# what to put in a trail ride fanny pack?



## texasgal (Jul 25, 2008)

Pocket knife, hoof pick, bandaids, ibuprophen, small water .. all filled up!

eta: Emergency contact info.


----------



## RebeccaMI (Oct 30, 2010)

texasgal said:


> eta: Emergency contact info.


Like for if I'm knocked out and someone finds me and doesn't know who to call?


----------



## texasgal (Jul 25, 2008)

sure .. or who your vet is .. if you take any meds, allergies, etc. Ya never know.


----------



## Annanoel (Mar 29, 2011)

texasgal said:


> Pocket knife, hoof pick, bandaids, ibuprophen, small water .. all filled up!
> 
> eta: Emergency contact info.


 
Check out Whinneywear this little pack is awesome! I didn't buy one but stumbled upon the list and this is what I take with plus my phone! WhinneyWear: Making you the envy of the barn


----------



## QOS (Dec 8, 2008)

I like it just because it is PURPLE!!! 

I bought a fanny pack with two water holders on it for our endurance training ride. LOL My buddies had gone out on a previous ride - went too far - were unsure of how to get back through the forest and were without water - so we LOADED up on the water to make this trip. I packed my fanny pack and took off...OMG it kept going under my butt. I couldn't get a good rhythm going with his jog because of that darn thing!!! LOL I finally got off, took it off and strapped it to my saddle. 

Ok...back to you and your fanny pack. We put in Burt's Bee's for our lips, toilet paper roll, wipees, phone, keys, snack, small piece of rope, plastic bag to make a drinking bucket out of, small first aid kit.

We also had cantle and pommel bags so we had tons of stuff. My fanny pack is still in the trailer - I might have to get one like you have...purple makes everything better.


----------



## texasgal (Jul 25, 2008)

Purple DOES make everything better!


----------



## QOS (Dec 8, 2008)

Yes it does. Biscuit's new saddle pad is purple, his bridle is purple, my water carrier thingie is purple, cantle bag is purple. LOL Heck, I might dye Biscuit purple!


----------



## texasgal (Jul 25, 2008)

Purple hay net .......
Buckets are purple .....


----------



## AQHSam (Nov 23, 2011)

I am curious why you don't use a saddle bag attached to the horn or the back of your saddle, rather than a pack you put on your body? One concern I would have is if you have to make an emergency exit off the horse the pack can become another object on which you injure yourself. 

Since it sits right at the kidneys falling onto it could really hurt. Not to mention having it bounce up and down on you at anything faster than a walk.

I guess it depends on the complexity and nature of your trails.... the ones we ride at are steep and rocky with loose dirt/rocks. The odds of coming off your horse are greater, even if the horse is deadbroke and solid mentally. The last ride we were on we came up new barbed wire fence and had to guide the horses over some boulders and a fallen tree to get to the other side.
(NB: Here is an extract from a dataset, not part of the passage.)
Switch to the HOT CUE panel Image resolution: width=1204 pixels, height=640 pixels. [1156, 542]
It was too dangerous (and narrow) to ride so we led the horses through it. I had limbs and vines on me. I could see a fanny pack as being an entanglement hazard. 
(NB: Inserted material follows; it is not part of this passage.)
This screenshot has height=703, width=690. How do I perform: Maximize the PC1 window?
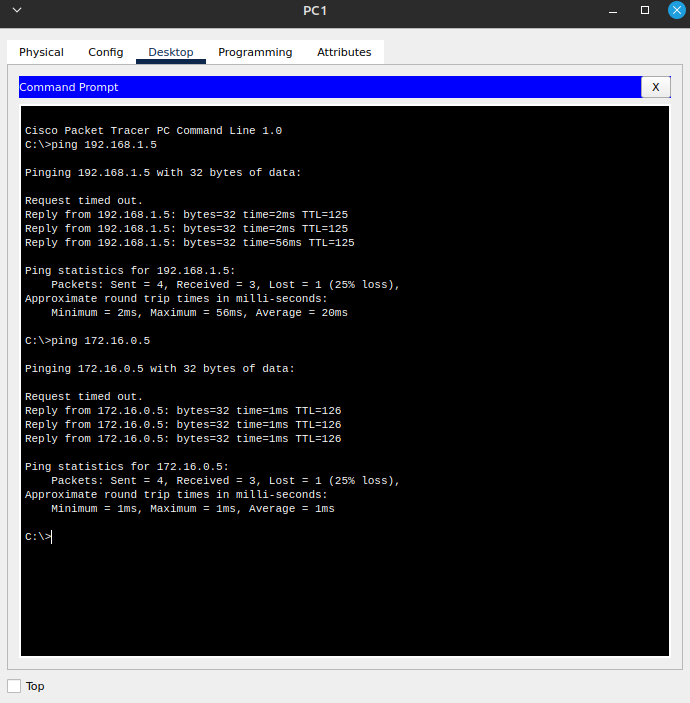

But mostly, I don't like anything extra on my body when it is 100 + degrees outside. 

I second the knife (but not one of those cutsey pocket things). Something that can hack through thorny ivy when it is wrapped around you and your horse.


----------



## RebeccaMI (Oct 30, 2010)

AQHSam said:


> I am curious why you don't use a saddle bag attached to the horn or the back of your saddle, rather than a pack you put on your body?


I went with the fanny pack because if I fall off or otherwise get separated from my horse my phone won't do me any good in a saddle bag. :wink: It's a small fanny pack and unless I'm planning to jump something I have it strapped in front of me. That way if I fall it's less likely to be one more thing to injure myself.

The trails I usually ride on are all at least semi-maintained and are along the edge of fields and through the woods. Not very rocky or hilly, and I'm not into blazing trails where there aren't any. If the trail runs out I just turn around and go a different way.


----------



## RebeccaMI (Oct 30, 2010)

QOS said:


> I like it just because it is PURPLE!!! Purple makes everything better.


Word!


----------



## QOS (Dec 8, 2008)

LOL hay net, bucket and hay bag are all purple. Hubby said I was going to make Biscuit a sissy with all of the purple. I said he is tuff enuff to wear purple.

It is good to have something on your person, be it fanny pack or pockets, to carry your phone, knife, etc. in case you do come off of your horse and horse heads for the hills without you. That is why I got the one with the water holders but LOL it kept falling under my backside - and I looked like an idiot. I will have to dig out that picture and post it...Lee Ann P and I were cracked up laughing at how absolutely foxy we were!!


----------



## BlooBabe (Jul 7, 2012)

I always bring a hoof pick, a knife, chap stick or something of the sort, usually a sun block bug spray combo, water for both me and my horse, a lead rope which I usually wear as a belt in case a rein snaps or someone needs to pony, my phone, a rag to be used as a make shift bandage or to clean wounds, and bandages for people. If we're going on a long trail I'll bring a mounting stirrup because we usually get off to rest if we go for long rides and my horse is too tall for me to ground mount without help.


----------



## QOS (Dec 8, 2008)

On the small trail rides (8 miles) at a local park I carry a bottle or two of water, hoof pick, knife in my pocket, cell phone, GPS (I like to track miles) camera, Deep Woods Off spray, sun glasses. Biscuit is wearing a halter/bridle that can convert in a flash if needed. I go lighter on those rides than when we are out far from the house and on 15 mile rides.


----------



## Joe4d (Sep 1, 2011)

Only thing I would keep in it would be stuff u need if you come off the horse. Basically a cell phone, decent knife and a pack of waterproof matches, compass if you know how to use one and actually know where you are. I straw water purifier would be good to depending on where you are. Everything else gets strapped to the horse. Thats why I wear pants with a belt loop, can hang a couple items on my belt.


----------



## Celeste (Jul 3, 2011)

I always keep one of these with me.

Case Cutlery Equestrian's 2-Blade Pocket Knife w/Amber Bone Handle


----------



## QOS (Dec 8, 2008)

My cousin gave me a really nice little knife with a slide to attach it to your pocket. My slide thingy came off so I just put it in my water bottle carrier. 

I used to ride with several little leather latigo strings and they sure came in handy when my rein slobber strap broke. We used them to fix it so those sure can fix a bridle, tie up a girth, rein, etc., if needed.


----------